Healthcare is not just a “right”. It is far more complex than that. You can’t just turn on universal healthcare without massive trade offs. We are 40b in debt. We can’t add another 70b and plunge everyone into economic chaos in order to save some dad dying of cancer. I will always take the 80/20 principle on implementing policies.
You are a tiny country by population and don’t have the same burdens as the US. You can implement things like this contingent your economy doesn’t fail.
And again. You are placing profit above people. Just own it. Just say "I think poorer people should die, and be worse off, so I can be better off, because I think I am better than them"

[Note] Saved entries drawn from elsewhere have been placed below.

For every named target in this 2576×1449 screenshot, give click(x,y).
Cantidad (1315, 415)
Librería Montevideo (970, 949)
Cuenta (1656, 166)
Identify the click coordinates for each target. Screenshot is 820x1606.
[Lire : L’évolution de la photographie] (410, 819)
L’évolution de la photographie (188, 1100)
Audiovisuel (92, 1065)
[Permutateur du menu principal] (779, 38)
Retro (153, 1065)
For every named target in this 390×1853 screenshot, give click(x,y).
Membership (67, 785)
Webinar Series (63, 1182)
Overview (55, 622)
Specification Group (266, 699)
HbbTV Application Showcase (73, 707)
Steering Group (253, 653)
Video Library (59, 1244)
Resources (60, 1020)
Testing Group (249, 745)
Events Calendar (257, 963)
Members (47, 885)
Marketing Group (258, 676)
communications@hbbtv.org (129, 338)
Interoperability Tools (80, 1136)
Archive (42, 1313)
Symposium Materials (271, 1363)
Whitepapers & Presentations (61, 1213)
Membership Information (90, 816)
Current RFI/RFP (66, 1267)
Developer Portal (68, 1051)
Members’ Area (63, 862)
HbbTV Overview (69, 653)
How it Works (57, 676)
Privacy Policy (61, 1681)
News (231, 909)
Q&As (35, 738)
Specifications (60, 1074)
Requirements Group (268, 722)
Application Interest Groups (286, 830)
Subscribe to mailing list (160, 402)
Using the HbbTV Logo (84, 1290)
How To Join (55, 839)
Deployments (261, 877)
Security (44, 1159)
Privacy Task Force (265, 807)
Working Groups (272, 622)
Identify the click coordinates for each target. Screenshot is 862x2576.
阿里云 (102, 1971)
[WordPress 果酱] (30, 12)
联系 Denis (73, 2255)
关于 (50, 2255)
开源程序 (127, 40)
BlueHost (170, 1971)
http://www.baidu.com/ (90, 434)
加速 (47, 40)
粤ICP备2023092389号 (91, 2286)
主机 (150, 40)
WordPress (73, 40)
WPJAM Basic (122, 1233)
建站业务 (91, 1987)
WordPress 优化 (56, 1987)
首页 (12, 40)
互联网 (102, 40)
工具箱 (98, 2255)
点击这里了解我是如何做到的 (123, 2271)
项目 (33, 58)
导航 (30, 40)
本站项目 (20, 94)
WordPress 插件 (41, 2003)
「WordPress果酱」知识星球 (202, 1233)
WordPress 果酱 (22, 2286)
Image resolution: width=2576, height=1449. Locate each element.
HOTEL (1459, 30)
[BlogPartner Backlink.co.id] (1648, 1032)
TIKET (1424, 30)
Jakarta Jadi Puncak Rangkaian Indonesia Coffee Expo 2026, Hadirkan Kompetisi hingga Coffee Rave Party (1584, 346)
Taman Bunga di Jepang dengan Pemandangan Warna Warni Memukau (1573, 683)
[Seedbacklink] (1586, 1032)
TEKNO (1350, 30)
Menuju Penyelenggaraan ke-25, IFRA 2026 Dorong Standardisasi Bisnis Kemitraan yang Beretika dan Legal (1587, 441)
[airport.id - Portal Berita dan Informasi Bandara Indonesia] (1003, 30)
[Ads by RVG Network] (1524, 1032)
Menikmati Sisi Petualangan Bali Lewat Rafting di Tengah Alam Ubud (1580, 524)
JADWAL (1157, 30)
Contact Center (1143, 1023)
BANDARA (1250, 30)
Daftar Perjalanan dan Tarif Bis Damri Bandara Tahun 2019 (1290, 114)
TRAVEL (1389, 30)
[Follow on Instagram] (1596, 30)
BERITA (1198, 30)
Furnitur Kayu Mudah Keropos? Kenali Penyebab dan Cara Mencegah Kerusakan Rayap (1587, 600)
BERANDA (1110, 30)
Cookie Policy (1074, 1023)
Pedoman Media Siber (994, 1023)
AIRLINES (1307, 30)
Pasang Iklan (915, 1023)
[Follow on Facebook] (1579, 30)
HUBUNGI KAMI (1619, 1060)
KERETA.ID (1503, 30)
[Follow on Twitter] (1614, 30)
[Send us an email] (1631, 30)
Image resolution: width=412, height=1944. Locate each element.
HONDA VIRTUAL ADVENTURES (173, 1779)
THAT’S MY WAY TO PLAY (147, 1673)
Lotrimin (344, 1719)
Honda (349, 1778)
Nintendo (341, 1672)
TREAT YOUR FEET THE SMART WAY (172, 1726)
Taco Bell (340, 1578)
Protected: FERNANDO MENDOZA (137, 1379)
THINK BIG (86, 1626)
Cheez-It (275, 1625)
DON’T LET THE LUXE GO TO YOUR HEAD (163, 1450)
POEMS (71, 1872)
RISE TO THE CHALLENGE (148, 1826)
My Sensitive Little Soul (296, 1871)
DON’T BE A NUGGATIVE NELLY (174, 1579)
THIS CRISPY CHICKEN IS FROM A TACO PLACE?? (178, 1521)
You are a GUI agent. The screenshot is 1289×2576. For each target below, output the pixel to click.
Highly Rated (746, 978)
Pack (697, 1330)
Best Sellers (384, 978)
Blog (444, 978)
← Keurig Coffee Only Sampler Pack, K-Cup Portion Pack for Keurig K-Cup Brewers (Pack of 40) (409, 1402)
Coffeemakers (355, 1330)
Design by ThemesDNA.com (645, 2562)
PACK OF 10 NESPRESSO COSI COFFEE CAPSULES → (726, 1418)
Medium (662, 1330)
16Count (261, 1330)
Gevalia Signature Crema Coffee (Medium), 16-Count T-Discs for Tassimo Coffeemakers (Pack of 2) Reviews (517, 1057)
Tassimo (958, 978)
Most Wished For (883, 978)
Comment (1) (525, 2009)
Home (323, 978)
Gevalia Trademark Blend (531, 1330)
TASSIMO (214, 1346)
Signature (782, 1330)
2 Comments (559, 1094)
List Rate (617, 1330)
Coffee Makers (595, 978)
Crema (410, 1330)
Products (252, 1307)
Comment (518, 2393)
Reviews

Implementation is easy. Gradually increase in Medicare eligibility, coupled with price controls on services, malpractice tort reform, and the rest sorts itself out in the market. Insurance companies adjust, drug companies adjust(they are lying to you, most drug research is done via govt grants through university research. Or to their own facilities), over the course of 10-20 years tops.
Start with coverage to kids. Cover to age 18. Then gradually up the age. They are actually the cheaper medical expense ones, generally needing less, and also have the least income and need more help with that.
It's just political will. It can be done. And all the money both businesses and individuals pay to insurance companies and providers who overcharge will easily balance it out. It will in fact cost less. Numbers don't lie.
But insurance companies do. Drug companies do. CEO's do. And politicians at the behest of donors do.